OPINION

Esta crisis ya la he visto antes

El profesor Kenneth Rogoff escribió el año pasado con Carmen Reinhart un libro titulado "Esta vez es diferente: ocho siglos de locura financiera" (This time is different: eight centuries of financial folly, editorial Princenton University), donde expone que las crisis son como las tormentas: inevitables y periódicas. Son como el eterno retorno de lo mismo que anunciaba Nietzsche.

Rogoff afirmaba la semana pasada a El Mundo: "He estudiado las crisis financieras de los últimos ocho siglos y éstas tienen lugar con gran regularidad, pero no gran frecuencia. Hace falta mirar a largo plazo para darse cuenta".

Los argentinos leyeron el libro con interés pues descubrieron que no eran el país con más suspensiones de pagos de la historia: Brasil, España y Chile eran peores. Gracias a esa manía de Rogoff de ver el cuadro en conjunto, lo que en inglés se llama la "big picture", este hombre no se pierde en detalles y descubre cosas desconocidas.

Rogoff es economista jefe del Fondo Monetario Internacional y, al parecer, un gran jugador de ajedrez. Lo que me atrae de su tesis es algo que a muchos nos ha dado la vuelta a la cabeza alguna vez en la vida. ¿Y no es todo una repetición? ¿No hemos visto esto antes?

A poco que uno pase las páginas de la historia, se comprueba que repetimos los hechos de nuestros antepasados, pero nunca pensamos que son iguales porque cada generación cree que es original.
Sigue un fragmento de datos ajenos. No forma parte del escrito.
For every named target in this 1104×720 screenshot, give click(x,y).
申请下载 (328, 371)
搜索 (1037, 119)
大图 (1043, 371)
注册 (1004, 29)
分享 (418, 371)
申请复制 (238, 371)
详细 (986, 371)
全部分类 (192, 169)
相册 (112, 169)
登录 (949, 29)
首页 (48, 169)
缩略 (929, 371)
Una falta de visión del cuadro en conjunto.

La historia es como los cuadros impresionistas: uno tiene que alejarse de ellos para percibir su significado. Pero si te acercas a ver los detalles, no comprendes el cuadro.

Hace un par de meses me tocó escribir un artículo sobre las suspensiones de pagos en la historia de España. Me remonté a 1557 con Felipe II, y me salían no menos de doce hasta la República. Y el problema era el mismo que ahora. había renegociaciones de pagos, caída de precio en los mercados de deuda y muchas cosas parecidas a los momentos actuales.

Esta sensación de dèja vu también alcanza otros territorios del conocimiento. ha aparecido en inglés un libro titulado "Full circle: How the Classical World Came Back to Us", de Ferdinand Mount (Círculo completo: cómo el mundo clásico vuelve a nosotros", editorial Simon & Schuster), donde se sostiene que, examinando las figuras del pasado, descubrimos que ya tenían costumbres o pensamientos modernos. Según el comentario de The Economist, este libro relata que los romanos ya se entregaban a la fiebre de los spas y los gimnasios, como lo hacemos nosotros, y que nuestras actitudes ante el sexo y la comida son parecidas a las de los romanos, o la Edad Oscura.

¿Hay en realidad algo original en la civilización? Es una pregunta muy útil que todos deberíamos hacernos de vez en cuando. Tiene que haber algo original, desde luego, porque los romanos no usaban iPhones. Pero seguimos siendo genéticamente iguales a nuestros antepasados, y en lo fundamental, tenemos sus mismos errores, y aprendemos tropezándonos de la misma forma.